Underwater Localization Research Garners JASA Top Pick

Our research that shows it is possible to determine the position of underwater vehicles using only ambient ocean sounds was selected as a top pick in the signal processing technical area for the Journal of Acoustical Society of America (JASA). Our algorithm provides a position estimate for underwater vehicles using ambient acoustic ocean noise as recorded by a single hydrophone onboard each vehicle.
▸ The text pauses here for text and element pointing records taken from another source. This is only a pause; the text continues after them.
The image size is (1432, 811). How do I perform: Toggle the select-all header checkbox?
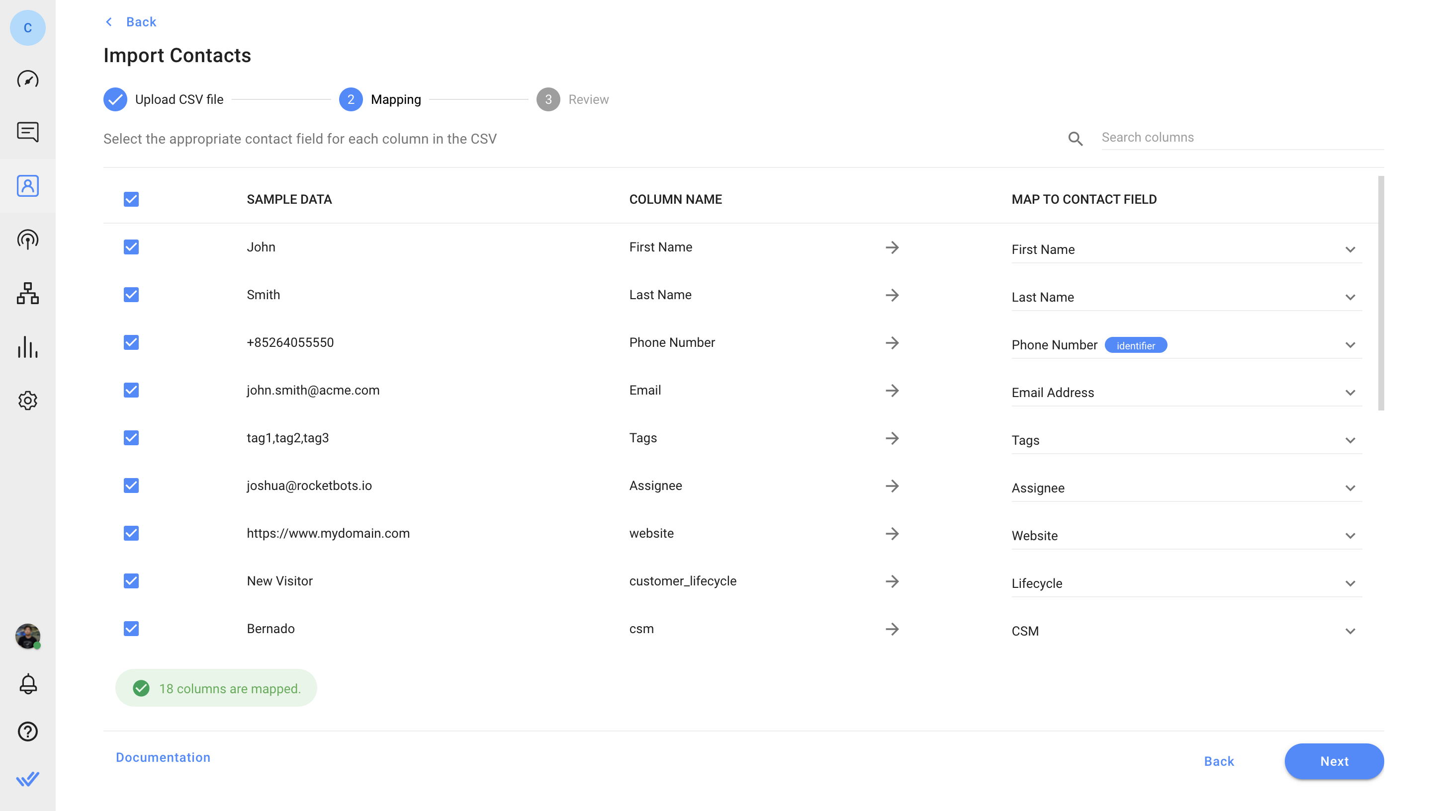click(x=131, y=199)
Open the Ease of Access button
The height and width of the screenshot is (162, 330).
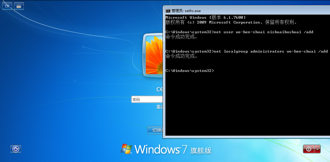tap(16, 149)
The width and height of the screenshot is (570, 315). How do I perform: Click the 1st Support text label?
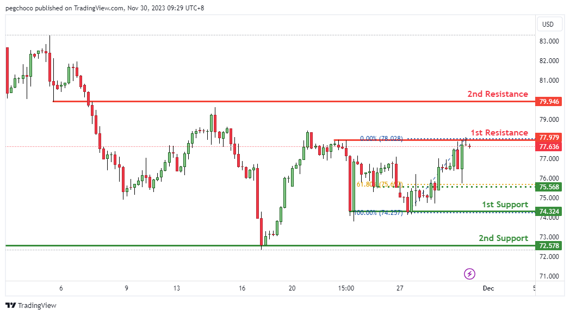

To test our positioning algorithm, we deployed eight underwater vehicles off the coast of San Diego (shown in the red box in the figure). The vehicles are programmed to keep a depth of 6m, but otherwise drift with the ocean currents. The positions derived using only ambient underwater noise was compared with those calculated using an array of acoustic pingers (shown by green diamonds). While the vehicles were drifting, a boat circled the drifting vehicles twice (once at approximately 11 m/s and once at approximately 4 m/s); the trajectory of the boat is shown with the start and end positions indicated. The right panel shows a close up of the AUE trajectories where the red bounding box matches the box on the left panel. Deployment times for both the boat and AUE trajectories are shown by the colorbar on the right. Our position estimates using only the underwater microphones are comparable to the much more complex, difficult to deploy, nad costly localization infrastructure that uses the five buoys.

Our techniques that enable low-cost positioning of underwater vehicles have been documented before. In our previous work, we have shown how to use snapping shrimp for underwater vehicle localization. Here we show how to use other other naturally occurring ocean sounds to perform localization. All of this work, was lead by Dr. Perry Naughton and written up in his PhD thesis.